“草——!”脖子疼得要命,眉头紧锁,沈今越憋出吃奶的力一把将谢明然弄开,膝盖直接顶到他的肚子上。他伸手摸了把,是血。怒火中烧,“谢明然!你特么属狗吗!草!老子过两天要开机啊!”
“还有?什么学长?你有毛病啊!”
“言月能是我学长吗?!你特么怎么比我还会梦啊!!我借你吉言行不行!!”
“成,之前那些事是我不对,我错了,今天你这一口,咱们就当扯平。从此以后,谢明然,咱俩桥归桥路归路,谁也别挨谁!”
沈今越在谢明然的怔愣里起身摔门而去。
铛!
客厅里,十二点的钟声响起。
“呼、呼。”
沈今越从床上猛然一下弹起来,汗水浸湿了他的后背。他下意识抬手摸向侧颈,不疼,没流血。跑到镜子前扯开衣服看,没有伤口,没有痕迹。手机上的时间显示是十月二十七号,一切重置。
昨天发生的一切像一场荒唐的噩梦。
必须走。
沈今越的脑子里只有这个念头。
谢明然也记得,他什么都知道。这意味着,这疯子很有可能一会就杀回家来。预定的货拉拉是下午两点,沈今越赶忙联系师傅,问他能不能早点来。
“您要多早啊?”
“现在,可以吗?”
“可以是可以,但您得等我一会啊,我这过来还得半小时多呢。
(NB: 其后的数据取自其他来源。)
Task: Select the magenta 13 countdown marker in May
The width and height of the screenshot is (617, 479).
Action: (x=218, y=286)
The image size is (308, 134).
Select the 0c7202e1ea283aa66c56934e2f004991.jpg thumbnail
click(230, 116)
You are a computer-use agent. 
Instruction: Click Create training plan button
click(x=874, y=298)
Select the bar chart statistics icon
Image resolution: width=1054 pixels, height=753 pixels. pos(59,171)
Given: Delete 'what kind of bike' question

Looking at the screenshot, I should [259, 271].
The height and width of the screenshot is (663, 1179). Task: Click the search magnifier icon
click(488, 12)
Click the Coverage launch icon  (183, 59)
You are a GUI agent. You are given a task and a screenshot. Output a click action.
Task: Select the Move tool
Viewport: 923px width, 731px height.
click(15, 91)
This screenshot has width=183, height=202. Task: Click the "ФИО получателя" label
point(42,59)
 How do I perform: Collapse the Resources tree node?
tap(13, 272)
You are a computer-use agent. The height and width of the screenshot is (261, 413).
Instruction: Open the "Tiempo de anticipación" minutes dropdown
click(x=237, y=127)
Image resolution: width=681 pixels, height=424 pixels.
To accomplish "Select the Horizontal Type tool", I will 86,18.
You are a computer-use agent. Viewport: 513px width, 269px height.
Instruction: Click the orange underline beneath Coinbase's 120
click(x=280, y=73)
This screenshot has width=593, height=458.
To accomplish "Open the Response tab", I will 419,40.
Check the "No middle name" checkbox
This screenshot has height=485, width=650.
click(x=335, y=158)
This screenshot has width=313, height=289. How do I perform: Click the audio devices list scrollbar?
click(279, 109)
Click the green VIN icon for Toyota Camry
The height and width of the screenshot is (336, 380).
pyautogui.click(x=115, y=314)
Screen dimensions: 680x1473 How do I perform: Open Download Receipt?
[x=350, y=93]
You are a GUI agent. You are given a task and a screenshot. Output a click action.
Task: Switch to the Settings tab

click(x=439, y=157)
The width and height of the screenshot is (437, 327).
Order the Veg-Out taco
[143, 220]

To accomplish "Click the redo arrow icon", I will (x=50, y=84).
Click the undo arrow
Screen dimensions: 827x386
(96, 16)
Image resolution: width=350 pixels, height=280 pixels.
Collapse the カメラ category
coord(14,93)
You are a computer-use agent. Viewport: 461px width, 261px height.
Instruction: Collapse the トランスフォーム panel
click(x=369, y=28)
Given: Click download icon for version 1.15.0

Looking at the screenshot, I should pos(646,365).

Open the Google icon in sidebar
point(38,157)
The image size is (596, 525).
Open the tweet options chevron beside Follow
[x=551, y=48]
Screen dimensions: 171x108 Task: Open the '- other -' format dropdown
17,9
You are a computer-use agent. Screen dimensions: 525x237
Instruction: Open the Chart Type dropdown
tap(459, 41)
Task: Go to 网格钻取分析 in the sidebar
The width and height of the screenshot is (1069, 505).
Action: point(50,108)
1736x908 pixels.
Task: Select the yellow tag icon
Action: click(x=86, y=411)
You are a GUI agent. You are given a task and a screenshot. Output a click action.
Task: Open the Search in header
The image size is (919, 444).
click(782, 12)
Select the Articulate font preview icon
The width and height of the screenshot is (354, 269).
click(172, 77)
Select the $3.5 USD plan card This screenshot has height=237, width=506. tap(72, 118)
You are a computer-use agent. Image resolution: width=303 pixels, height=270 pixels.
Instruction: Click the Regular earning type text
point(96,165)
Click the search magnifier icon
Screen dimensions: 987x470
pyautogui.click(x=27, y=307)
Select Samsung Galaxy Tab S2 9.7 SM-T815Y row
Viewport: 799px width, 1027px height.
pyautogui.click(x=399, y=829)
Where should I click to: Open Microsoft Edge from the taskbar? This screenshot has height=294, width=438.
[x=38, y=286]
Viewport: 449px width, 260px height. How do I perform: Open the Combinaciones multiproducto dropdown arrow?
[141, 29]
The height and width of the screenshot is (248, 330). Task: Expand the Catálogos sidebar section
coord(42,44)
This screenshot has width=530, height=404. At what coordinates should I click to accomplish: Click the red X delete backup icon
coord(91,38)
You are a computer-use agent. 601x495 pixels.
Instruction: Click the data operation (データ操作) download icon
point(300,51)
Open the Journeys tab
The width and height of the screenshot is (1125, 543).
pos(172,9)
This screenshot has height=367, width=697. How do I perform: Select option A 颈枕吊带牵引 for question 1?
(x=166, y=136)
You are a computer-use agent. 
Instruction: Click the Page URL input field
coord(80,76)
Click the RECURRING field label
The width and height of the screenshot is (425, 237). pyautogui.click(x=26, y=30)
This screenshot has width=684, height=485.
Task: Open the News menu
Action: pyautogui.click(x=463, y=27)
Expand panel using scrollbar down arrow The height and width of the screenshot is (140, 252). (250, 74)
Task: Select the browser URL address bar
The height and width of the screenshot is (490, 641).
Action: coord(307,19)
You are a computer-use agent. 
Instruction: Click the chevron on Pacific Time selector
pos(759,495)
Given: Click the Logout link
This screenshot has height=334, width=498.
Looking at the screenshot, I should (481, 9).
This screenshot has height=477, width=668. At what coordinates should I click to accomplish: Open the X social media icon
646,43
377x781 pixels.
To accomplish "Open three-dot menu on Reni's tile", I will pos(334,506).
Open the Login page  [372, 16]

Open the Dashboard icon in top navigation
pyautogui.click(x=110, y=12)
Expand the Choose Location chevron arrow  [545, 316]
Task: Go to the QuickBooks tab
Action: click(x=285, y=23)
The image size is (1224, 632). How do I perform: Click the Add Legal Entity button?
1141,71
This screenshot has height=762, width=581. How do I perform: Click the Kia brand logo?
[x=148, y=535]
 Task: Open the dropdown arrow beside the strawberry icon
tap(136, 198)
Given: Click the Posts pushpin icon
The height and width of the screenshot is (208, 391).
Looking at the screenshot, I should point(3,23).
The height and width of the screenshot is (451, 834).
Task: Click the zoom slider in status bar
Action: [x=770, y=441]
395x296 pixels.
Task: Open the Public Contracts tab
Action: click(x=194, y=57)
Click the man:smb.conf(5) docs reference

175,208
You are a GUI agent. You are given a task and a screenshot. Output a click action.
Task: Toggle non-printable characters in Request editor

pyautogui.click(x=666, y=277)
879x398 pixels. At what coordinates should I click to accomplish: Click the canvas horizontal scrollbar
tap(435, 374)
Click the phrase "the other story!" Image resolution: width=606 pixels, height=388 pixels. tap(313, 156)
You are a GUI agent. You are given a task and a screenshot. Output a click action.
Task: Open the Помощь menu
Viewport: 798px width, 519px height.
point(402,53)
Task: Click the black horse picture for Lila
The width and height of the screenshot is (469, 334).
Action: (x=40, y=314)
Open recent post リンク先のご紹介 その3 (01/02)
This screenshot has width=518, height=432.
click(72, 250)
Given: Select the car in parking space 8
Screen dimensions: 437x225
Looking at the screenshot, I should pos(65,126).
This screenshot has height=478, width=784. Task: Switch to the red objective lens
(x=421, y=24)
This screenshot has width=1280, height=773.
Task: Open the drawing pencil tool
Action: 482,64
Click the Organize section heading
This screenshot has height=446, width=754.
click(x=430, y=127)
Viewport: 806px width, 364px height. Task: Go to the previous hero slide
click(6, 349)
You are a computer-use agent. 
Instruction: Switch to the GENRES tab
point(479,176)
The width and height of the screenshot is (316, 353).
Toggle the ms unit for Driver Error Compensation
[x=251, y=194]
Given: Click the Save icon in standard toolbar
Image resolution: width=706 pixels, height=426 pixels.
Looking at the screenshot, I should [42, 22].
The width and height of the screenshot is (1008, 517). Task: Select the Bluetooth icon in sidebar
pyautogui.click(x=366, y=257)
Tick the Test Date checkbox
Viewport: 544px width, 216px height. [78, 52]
”
“没关系,师傅,您能尽快过来就好。”
半个小时。
沈今越想,谢明然应该赶不过来。回溯是从每个人睡醒的那一刻开始计时的,谢明然昨天就没回家,估计是睡在外面的,今天就算睡醒了要回来,也得花点时间。
沈今越以一种跟时间赛跑的心态奔去洗漱,清点了一遍所有的行李,在师傅还没来的时候就一箱一箱将东西往电梯里送。
这样的话,师傅车一到,把东西搬上去,直接就能从地下车库出发离开。
沈今越上下两趟,还剩最后一趟就能把东西全都弄走。
“叮。”
沈今越正要把箱子推过去,一只手礼貌绅士地帮忙挡住了电梯门。
“谢谢。”他说。
对方没回答,沈今越抬头,礼貌的笑容凝固在嘴角。他装作没看见,把箱子抵在电梯口,回家门口继续搬另外一个纸箱。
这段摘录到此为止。